Stored dataset items
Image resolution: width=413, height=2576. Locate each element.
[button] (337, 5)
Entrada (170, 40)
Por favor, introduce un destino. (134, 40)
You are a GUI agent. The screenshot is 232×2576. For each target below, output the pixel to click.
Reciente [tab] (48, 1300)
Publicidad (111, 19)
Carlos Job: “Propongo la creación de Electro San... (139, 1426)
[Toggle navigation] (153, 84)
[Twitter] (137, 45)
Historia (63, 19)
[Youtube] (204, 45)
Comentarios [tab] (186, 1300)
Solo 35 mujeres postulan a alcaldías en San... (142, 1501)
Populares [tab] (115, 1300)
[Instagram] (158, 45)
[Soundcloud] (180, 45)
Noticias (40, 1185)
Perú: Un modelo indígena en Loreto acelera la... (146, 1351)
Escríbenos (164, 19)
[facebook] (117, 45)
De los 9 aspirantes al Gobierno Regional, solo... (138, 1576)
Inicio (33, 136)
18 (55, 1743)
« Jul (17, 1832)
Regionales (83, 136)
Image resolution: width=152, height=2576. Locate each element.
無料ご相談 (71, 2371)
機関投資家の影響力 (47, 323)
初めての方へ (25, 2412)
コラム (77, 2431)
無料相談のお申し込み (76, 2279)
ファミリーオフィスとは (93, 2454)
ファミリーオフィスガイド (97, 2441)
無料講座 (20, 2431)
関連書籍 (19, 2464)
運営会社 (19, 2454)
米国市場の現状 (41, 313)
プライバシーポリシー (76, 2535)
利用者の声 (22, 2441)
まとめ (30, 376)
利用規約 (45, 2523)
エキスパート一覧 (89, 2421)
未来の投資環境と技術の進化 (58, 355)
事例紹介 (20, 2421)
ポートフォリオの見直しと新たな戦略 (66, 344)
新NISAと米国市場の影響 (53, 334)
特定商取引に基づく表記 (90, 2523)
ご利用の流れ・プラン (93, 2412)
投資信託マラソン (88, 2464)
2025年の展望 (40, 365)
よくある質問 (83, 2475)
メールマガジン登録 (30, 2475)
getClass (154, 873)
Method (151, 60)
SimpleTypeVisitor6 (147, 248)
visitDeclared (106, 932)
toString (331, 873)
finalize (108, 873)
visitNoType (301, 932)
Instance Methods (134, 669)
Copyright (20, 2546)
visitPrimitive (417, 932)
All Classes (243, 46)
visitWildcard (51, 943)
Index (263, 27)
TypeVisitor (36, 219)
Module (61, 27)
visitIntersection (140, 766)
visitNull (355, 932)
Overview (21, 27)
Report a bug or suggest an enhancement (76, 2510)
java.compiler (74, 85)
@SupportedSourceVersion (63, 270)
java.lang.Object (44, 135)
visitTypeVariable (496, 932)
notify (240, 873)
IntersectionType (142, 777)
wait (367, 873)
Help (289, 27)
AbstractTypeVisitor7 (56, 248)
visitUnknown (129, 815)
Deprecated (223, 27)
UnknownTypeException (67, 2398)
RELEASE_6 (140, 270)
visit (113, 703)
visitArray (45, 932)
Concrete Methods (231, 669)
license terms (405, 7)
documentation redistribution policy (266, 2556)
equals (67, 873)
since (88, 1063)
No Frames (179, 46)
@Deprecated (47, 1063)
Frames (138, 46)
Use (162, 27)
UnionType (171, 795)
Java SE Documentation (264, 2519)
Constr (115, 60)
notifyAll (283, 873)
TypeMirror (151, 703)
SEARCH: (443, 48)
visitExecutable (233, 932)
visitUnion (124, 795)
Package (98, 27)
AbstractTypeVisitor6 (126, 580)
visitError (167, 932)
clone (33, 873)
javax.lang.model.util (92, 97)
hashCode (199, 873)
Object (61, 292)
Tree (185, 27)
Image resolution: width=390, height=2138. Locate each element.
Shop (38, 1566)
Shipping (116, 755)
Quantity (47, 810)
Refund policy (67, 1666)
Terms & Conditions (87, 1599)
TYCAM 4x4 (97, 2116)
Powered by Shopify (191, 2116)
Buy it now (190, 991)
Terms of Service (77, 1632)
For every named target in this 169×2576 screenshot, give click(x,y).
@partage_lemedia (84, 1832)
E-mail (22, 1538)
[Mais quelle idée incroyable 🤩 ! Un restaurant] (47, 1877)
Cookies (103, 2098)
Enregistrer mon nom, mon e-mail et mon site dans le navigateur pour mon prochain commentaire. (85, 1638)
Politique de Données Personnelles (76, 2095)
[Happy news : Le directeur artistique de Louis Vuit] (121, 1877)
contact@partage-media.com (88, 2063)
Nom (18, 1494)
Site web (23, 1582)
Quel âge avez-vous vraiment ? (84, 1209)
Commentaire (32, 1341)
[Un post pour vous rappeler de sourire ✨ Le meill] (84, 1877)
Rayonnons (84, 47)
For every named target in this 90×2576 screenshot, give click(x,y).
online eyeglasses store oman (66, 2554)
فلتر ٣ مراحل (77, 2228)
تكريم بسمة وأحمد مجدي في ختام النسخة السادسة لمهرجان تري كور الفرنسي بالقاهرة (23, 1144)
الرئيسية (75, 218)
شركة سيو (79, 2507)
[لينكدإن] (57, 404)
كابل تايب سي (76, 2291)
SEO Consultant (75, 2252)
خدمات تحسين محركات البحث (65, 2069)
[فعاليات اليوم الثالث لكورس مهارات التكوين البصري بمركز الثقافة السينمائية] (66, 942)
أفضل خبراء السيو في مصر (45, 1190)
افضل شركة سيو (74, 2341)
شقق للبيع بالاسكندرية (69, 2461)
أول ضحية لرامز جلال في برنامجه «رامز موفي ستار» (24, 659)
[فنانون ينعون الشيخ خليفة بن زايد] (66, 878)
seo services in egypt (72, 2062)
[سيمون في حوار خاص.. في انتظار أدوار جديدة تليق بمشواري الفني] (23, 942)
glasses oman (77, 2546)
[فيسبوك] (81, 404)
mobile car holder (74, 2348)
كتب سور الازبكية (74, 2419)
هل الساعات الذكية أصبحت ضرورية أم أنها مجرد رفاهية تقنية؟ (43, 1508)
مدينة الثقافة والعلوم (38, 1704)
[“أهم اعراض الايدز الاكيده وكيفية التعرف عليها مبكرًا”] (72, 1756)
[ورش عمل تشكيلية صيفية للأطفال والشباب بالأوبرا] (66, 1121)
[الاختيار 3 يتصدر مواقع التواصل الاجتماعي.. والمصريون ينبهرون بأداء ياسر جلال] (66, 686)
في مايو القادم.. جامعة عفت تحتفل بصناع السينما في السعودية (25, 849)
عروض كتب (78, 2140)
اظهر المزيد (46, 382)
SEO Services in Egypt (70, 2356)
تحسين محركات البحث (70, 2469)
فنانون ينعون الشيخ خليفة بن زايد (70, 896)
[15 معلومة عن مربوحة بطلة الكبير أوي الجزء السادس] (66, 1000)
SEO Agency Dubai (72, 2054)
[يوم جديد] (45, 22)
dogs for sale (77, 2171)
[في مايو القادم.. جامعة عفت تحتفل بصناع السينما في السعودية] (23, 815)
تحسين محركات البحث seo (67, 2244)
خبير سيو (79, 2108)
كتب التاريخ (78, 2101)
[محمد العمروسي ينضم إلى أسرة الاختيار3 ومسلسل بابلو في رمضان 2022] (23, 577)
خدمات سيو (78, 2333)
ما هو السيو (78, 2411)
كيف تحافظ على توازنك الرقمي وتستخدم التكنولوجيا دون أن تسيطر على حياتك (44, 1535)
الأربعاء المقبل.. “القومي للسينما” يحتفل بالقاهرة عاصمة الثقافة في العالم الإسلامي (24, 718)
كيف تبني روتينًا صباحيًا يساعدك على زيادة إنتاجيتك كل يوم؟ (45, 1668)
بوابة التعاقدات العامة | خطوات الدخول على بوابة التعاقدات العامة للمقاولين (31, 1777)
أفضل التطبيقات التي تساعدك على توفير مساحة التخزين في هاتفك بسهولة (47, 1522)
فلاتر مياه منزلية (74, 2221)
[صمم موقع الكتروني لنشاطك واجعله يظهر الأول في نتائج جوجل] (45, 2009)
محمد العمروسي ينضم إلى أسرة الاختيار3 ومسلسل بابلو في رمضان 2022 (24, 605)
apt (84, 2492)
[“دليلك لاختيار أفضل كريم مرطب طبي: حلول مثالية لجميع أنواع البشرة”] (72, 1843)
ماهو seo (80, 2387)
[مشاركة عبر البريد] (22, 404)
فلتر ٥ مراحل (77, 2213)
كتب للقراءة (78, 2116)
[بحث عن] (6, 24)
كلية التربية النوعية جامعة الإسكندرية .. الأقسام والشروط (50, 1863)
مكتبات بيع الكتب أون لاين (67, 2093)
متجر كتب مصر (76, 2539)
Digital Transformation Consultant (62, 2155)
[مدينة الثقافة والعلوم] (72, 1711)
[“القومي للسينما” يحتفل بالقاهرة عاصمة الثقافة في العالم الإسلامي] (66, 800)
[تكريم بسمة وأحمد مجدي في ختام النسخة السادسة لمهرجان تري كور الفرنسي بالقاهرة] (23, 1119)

Assignment:
Scan the records above for the word "السادسة". Show each line in which it appears.

Worked solution:
تكريم بسمة وأحمد مجدي في ختام النسخة السادسة لمهرجان تري كور الفرنسي بالقاهرة (23, 1144)
[تكريم بسمة وأحمد مجدي في ختام النسخة السادسة لمهرجان تري كور الفرنسي بالقاهرة] (23, 1119)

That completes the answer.